Short task> Please answer from the Lean.RArray page: where are its auxiliary definitions typically used?

Auxillary definitions related to Lean.RArray that are typically only used in meta-code, in particular the ToExpr instance.

def Lean.RArray.ofFn {α : Type} {n : Nat} (f : Fin n → α) (h : 0 < n) : Lean.RArray α

Equations

• Lean.RArray.ofFn f h = Lean.RArray.ofFn.go f 0 n h ⋯

@[irreducible]

def Lean.RArray.ofFn.go {α : Type} {n : Nat} (f : Fin n → α) (lb ub : Nat) (h1 : lb < ub) (h2 : ub ≤ n) : Lean.RArray α

Equations

• One or more equations did not get rendered due to their size.

Available data>

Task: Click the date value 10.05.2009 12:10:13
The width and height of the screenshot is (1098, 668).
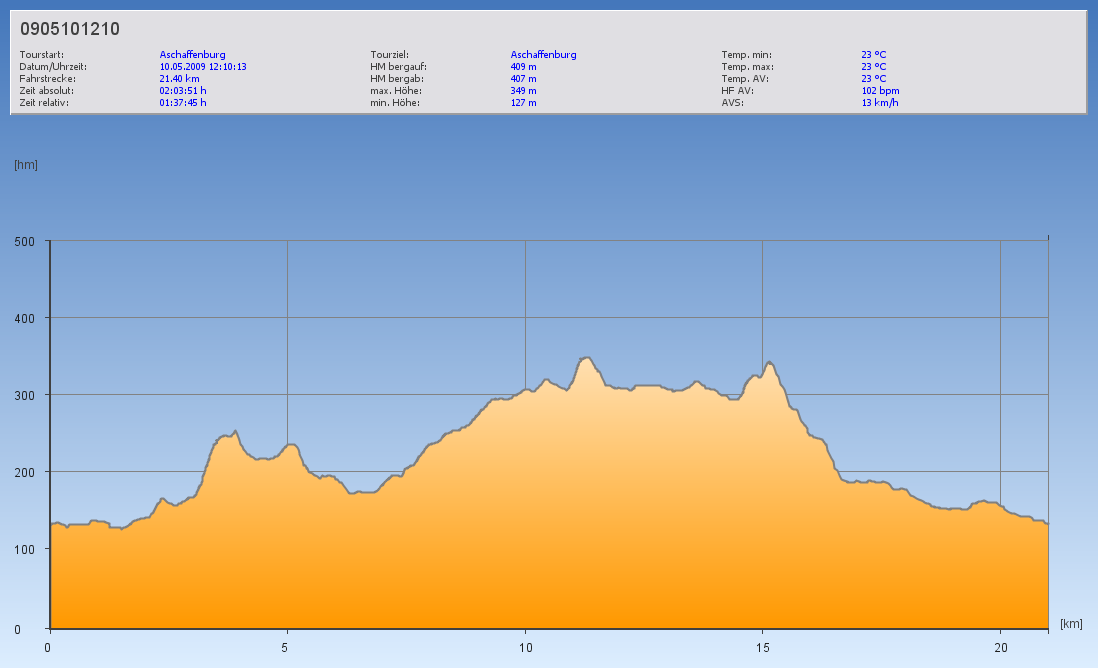Action: pyautogui.click(x=203, y=67)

The completed task> In meta-code, in particular the ToExpr instance.